> [Activity]:
In the data beneath this task, how many lines contain "agent"? Answer with the number only.

> [The records]:
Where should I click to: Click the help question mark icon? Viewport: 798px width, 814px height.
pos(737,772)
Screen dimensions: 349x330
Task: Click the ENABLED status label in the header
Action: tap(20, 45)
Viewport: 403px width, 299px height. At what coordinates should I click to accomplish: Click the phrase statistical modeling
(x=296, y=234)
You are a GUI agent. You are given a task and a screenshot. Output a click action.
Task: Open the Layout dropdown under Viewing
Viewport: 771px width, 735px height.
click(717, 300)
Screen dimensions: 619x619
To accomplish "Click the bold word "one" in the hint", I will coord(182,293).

--

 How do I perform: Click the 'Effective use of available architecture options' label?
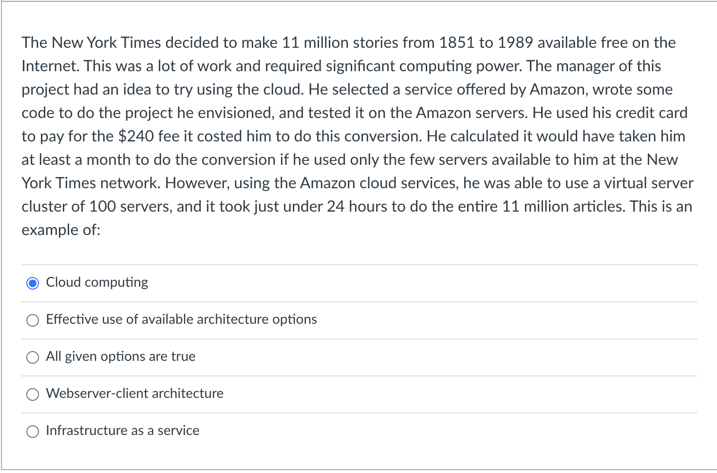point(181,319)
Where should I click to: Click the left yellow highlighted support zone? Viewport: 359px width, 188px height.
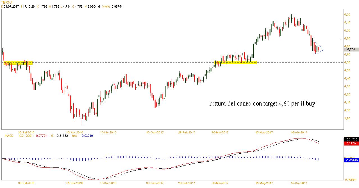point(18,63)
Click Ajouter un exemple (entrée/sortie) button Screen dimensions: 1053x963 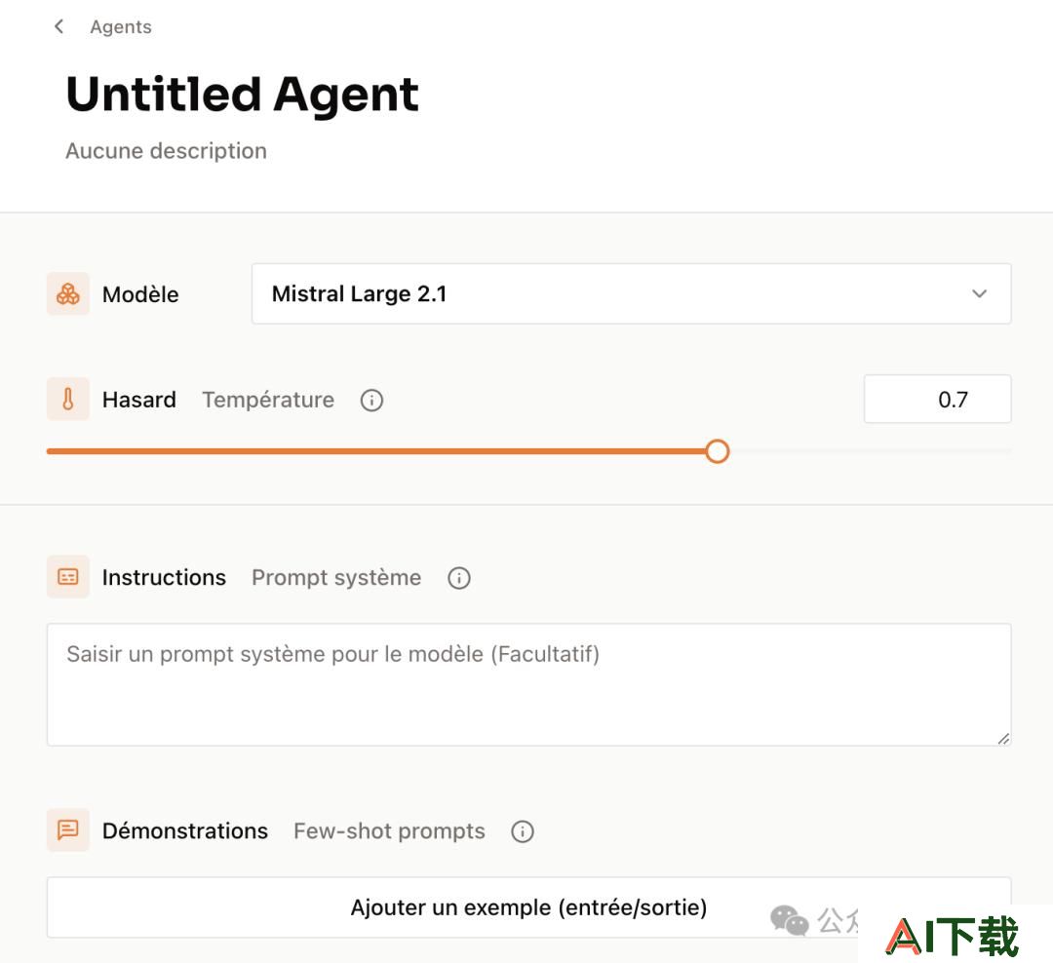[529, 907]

--

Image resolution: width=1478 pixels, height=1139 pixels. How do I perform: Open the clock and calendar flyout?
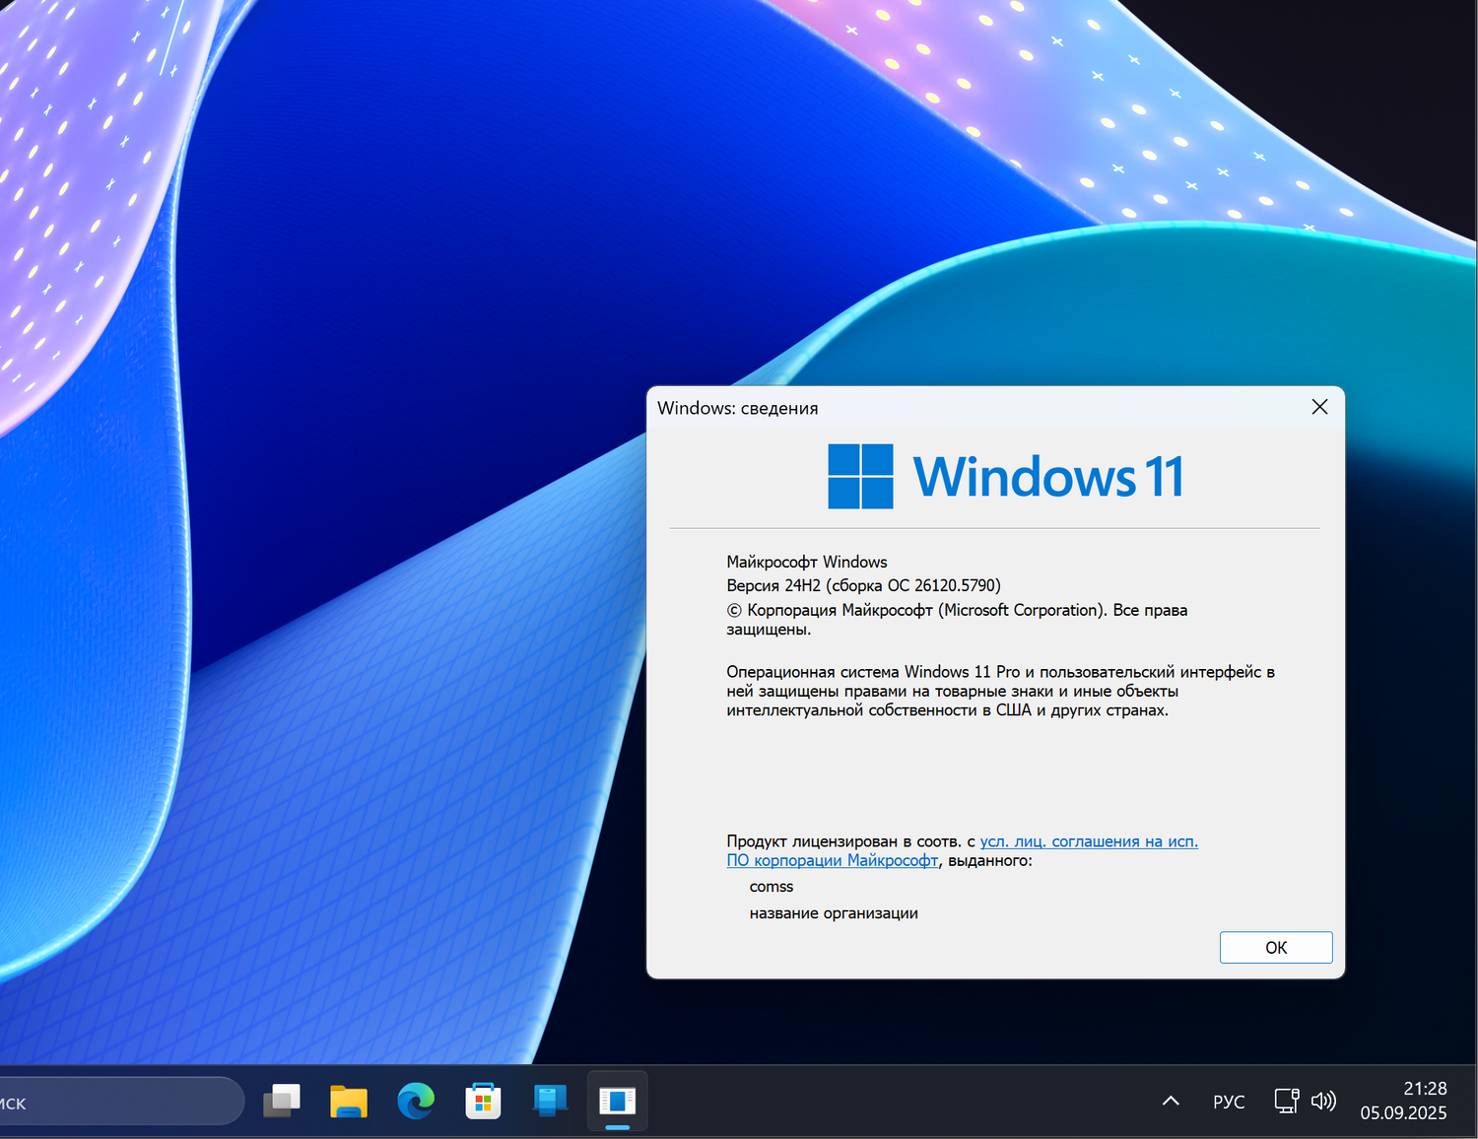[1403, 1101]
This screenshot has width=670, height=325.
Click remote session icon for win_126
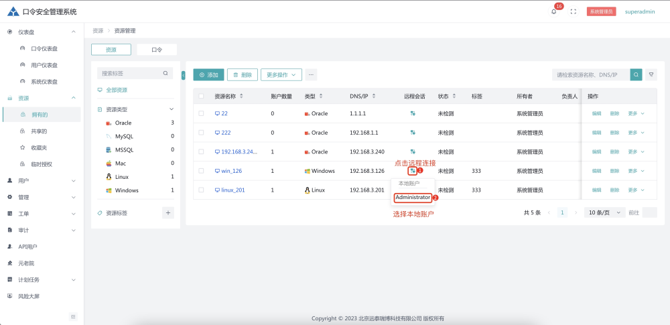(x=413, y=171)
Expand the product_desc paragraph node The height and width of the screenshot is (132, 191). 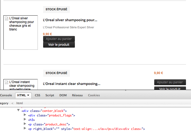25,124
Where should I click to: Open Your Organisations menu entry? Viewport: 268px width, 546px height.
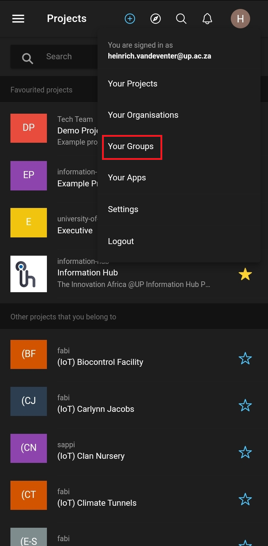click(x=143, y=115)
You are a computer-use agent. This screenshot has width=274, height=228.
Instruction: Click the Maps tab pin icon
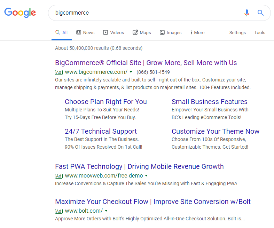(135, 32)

> [Solution for this exercise]:
2